April 28, 2024

South African Archbishop
Njongonkulu
Ndugane
calls for
Abu-Jamal
retrial

 

South Africa
Archbishop calls for
Abu-Jamal retrial
Panafrican News Agency April 26, 2024
Cape Town, South Africa (PANA) -

South African church leaders Wednesday focused on the escalating call for a halt to the execution of Philadelphia death-row prisoner, Mumia Abu-Jamal, and on a global need to commit to restorative justice.

An inter-faith church service on Robben Island, off Cape Town, coincided with the opening of a poster exhibition of art dedicated to Abu-Jamal.

The aim of this show — which is travelling to galleries throughout South Africa, Europe, and the US — is to escalate international pressure for a retrial.

Anglican Archbishop Njongonkulu Ndugane said Robben Island was the appropriate venue for the event "for it was here where reconciliation in South Africa was nurtured in its infancy."

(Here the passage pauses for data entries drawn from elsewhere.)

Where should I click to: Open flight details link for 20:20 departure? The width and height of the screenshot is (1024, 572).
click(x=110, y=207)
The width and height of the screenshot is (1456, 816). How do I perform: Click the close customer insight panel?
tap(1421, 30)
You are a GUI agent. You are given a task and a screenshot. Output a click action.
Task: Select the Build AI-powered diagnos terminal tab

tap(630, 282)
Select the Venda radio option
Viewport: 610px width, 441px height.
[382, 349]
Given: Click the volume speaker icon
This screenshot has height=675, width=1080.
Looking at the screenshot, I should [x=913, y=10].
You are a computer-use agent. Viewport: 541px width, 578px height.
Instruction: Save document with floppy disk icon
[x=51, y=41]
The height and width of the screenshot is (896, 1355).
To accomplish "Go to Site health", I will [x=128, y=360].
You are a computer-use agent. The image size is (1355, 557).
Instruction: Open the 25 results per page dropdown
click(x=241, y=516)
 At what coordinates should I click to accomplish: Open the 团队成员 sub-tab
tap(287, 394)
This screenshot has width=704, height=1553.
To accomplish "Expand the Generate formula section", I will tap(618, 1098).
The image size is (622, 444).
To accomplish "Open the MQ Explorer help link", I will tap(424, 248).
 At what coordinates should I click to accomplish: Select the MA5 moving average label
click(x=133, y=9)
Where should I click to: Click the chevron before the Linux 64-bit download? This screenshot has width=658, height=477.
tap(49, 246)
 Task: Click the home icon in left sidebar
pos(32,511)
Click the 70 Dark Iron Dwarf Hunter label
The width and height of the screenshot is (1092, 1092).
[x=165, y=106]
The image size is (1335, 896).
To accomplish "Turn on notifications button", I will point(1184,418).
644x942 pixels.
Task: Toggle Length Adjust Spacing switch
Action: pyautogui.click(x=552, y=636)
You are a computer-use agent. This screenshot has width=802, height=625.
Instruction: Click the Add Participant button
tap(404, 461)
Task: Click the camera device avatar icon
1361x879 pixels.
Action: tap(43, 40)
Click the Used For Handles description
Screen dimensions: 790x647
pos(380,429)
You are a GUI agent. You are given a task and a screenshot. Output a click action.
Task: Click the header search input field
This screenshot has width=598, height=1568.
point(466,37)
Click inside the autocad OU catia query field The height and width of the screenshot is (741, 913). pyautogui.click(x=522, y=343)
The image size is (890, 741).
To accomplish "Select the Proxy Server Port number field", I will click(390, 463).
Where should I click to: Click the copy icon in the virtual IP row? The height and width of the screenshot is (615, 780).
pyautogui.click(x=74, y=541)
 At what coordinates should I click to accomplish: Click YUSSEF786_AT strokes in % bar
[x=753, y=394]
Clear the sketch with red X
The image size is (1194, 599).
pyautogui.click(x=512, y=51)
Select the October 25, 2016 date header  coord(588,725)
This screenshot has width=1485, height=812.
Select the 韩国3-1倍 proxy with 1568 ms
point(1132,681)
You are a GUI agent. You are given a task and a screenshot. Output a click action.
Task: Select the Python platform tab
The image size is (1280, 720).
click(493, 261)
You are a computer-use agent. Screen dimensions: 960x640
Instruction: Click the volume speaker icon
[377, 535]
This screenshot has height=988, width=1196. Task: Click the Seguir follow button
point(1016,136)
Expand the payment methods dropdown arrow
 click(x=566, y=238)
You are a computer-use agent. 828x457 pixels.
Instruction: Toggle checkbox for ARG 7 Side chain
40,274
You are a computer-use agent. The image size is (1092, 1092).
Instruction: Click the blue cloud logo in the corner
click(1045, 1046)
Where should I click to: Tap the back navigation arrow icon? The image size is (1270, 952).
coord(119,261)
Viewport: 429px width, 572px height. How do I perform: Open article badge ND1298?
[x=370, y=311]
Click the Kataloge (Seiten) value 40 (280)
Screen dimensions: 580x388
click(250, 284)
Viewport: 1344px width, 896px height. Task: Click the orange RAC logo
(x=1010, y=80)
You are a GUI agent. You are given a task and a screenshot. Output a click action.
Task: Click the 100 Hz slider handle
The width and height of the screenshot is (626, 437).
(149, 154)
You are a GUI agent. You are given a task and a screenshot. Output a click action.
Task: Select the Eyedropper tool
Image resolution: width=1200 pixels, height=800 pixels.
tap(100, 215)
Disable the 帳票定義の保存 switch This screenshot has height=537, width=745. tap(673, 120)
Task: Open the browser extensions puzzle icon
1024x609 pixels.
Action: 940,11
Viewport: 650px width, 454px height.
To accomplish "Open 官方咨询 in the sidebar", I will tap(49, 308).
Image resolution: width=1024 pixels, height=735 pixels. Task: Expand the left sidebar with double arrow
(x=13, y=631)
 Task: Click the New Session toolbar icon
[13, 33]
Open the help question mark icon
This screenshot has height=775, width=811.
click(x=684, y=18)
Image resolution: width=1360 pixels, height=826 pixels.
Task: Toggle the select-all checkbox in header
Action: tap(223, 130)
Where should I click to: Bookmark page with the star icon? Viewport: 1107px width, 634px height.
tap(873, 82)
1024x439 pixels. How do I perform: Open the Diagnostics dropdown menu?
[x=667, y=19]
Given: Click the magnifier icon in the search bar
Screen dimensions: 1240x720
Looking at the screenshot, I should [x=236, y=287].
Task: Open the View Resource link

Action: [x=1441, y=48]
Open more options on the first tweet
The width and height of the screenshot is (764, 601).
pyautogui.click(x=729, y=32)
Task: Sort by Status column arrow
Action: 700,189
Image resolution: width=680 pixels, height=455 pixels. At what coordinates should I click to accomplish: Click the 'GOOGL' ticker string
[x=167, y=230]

"At stake, of course is more than a new trial for Abu-Jamal and racist justice. The issue is whether we human beings have the right to condemn another to death," he said.

Serious questions have arisen about Abu-Jamal's trial and the evidence used against him. The former radio journalist has been in solitary confinement for most of his imprisonment since 1982.

Known as "the voice of the voiceless," Abu-Jamal was a leading critic of police violence against minority communities in Philadelphia. He was convicted of killing a white police officer, and sentenced to death. He has written extensively from his jail cell against the wars in Iraq, Kosovo and Colombia, and also about the racism of the American judicial system.